Pizzarotti

Temo che abbia ragione Grillo e mi dispiace. Dopo il suo quarto d'ora di celebrità per essere formalmente uscito da un partito, da cui di fatto era stato già buttato fuori molto tempo fa, Pizzarotti rischia di finire come gli ex leghisti - Miglio, Pivetti, Formentini, Comino, Gnutti, Pagliarini... - che, caduti in disgrazia presso il leader supremo o spazientiti dalle sue giravolte, reagirono alle provocazioni, ai silenzi e alle trappole di Bossi e finirono molto presto nel dimenticatoio, alcuni più decorosamente, altri meno, ma tutti ugualmente spazzati via dalla scena politica.

È un fenomeno assolutamente comune nelle organizzazioni carismatiche, dove la leadership e il principio di autorità finiscono per consustanziarsi nella figura del capo e dove l'accusa di "tradimento" non designa l'incoerenza, ma la disobbedienza e quindi non può essere usata contro il potere, ma solo dal potere. Il M5S non fa eccezione, se non per il fatto che ha in qualche misura ingegnerizzato gli standard politico-organizzativi dei partiti personali, rendendoli di fatto invisibili, attraverso la semplice duplicazione delle piattaforme.

Quella vera - che controlla il simbolo, i quattrini, il sistema operativo e le scelte politiche - è nelle mani "personali" di Grillo, del commercialista e del nipote; quella finta, che si agita in rete attivandosi e a disattivandosi a comando, è il simulacro della "volontà generale" che il sistema Rousseau, gelosamente custodito nei server della Casaleggio, dovrebbe distillare dai desideri del popolo.

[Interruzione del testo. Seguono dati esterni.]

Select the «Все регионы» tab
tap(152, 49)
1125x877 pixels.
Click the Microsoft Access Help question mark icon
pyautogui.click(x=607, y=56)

Per quante ragioni abbia Pizzarotti a contestare, anche in punto di diritto, l'arbitrarietà della sua sospensione, le contraddizioni di Grillo e la doppia morale "rivoluzionaria" dei suoi colleghi sindaci a 5 Stelle, ha però torto sull'essenziale. Non c'è stata alcuna degenerazione politica nel M5S. Era una Fattoria degli animali e lo è rimasta. Sono cambiate (e aumentate di numero, con l'aumento dei consensi) le teste tagliate e i traditori esposti alla gogna, ma la regola della casa è rimasta esattamente la stessa, come era stata pensata dal primo momento.

Non perché Grillo e Casaleggio fossero "cattivi", ma perché in quella regola c'era la logica e la ragione dell'impresa: prendersi il banco della politica post-democratica e post-partitica, rifiutare qualunque forma di istituzionalizzazione interna e esterna, farsi strumento universale e ideologicamente neutro di punizione e di vendetta, in una fase storica in cui il "voto-contro" avrebbe dominato la scena.

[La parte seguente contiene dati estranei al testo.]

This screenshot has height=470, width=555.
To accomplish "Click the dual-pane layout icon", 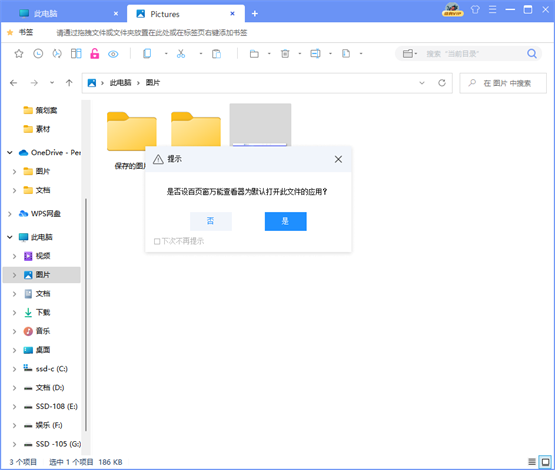I will 76,54.
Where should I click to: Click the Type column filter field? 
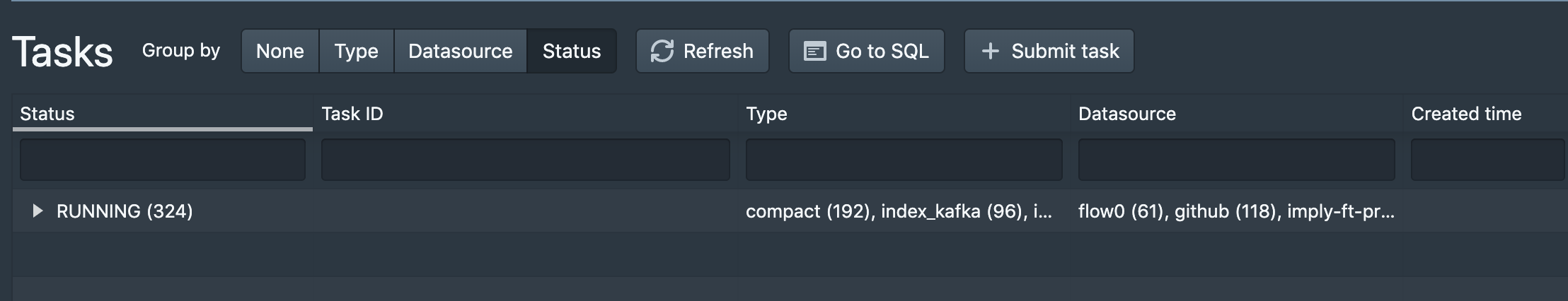pos(904,160)
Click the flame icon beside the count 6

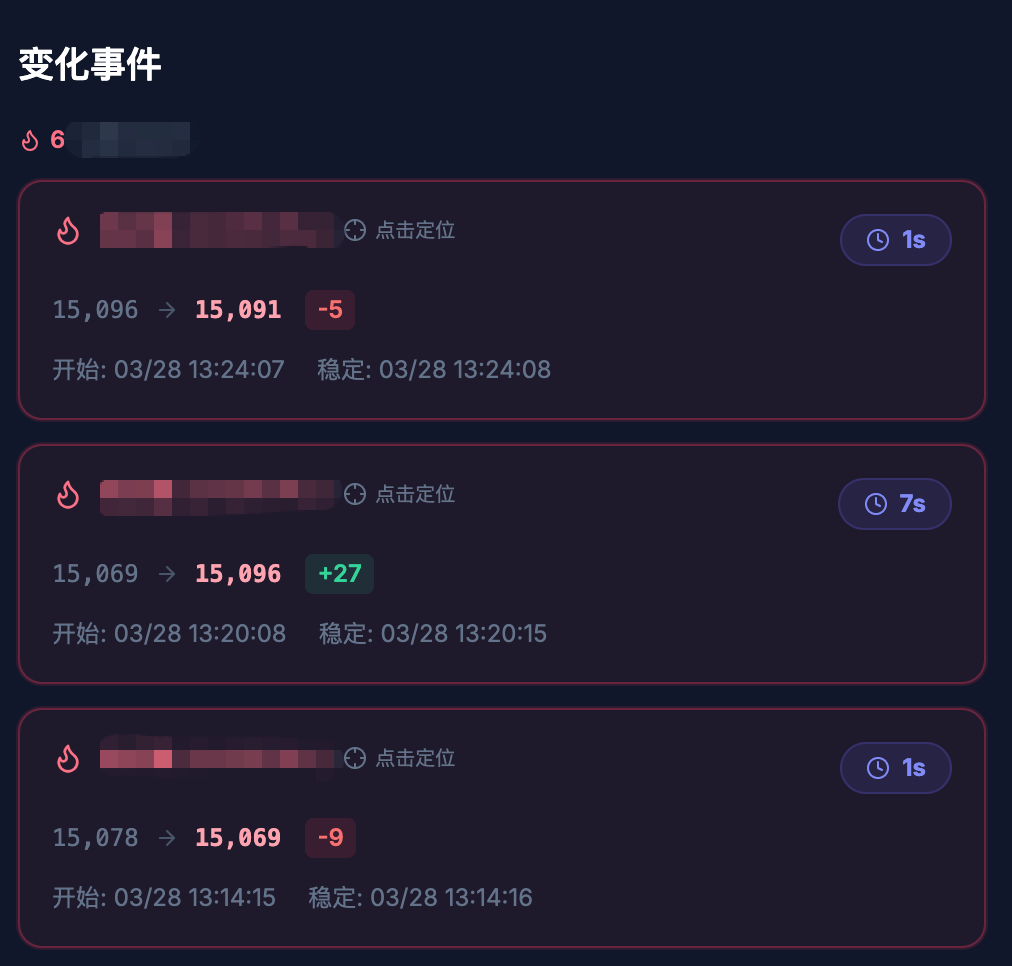[29, 140]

Come il comunismo reale non è stata una degenerazione del comunismo ideale, ma più banalmente la sua realizzazione, così anche il "grillismo reale" non è un'offesa alle speranze sincere del popolo dei meetup, dei Vaffa days, dell'o-ne-stà manettara. È, al contrario, la sua rappresentazione più coerente. Sarebbe forse più utile che Pizzarotti e i molti che, in buona fede, "ci avevano creduto" e saranno via via sacrificati sull'altare di nuove convenienze facessero un passo avanti e riconoscessero in primo luogo l'errore di "averci creduto".

Politicamente un Pizzarotti tendenza Pivetti non serve a niente, un Pizzarotti tendenza Silone potrebbe essere molto più prezioso per svegliare l'Italia dall'incantesimo dell'esorcista antipolitico.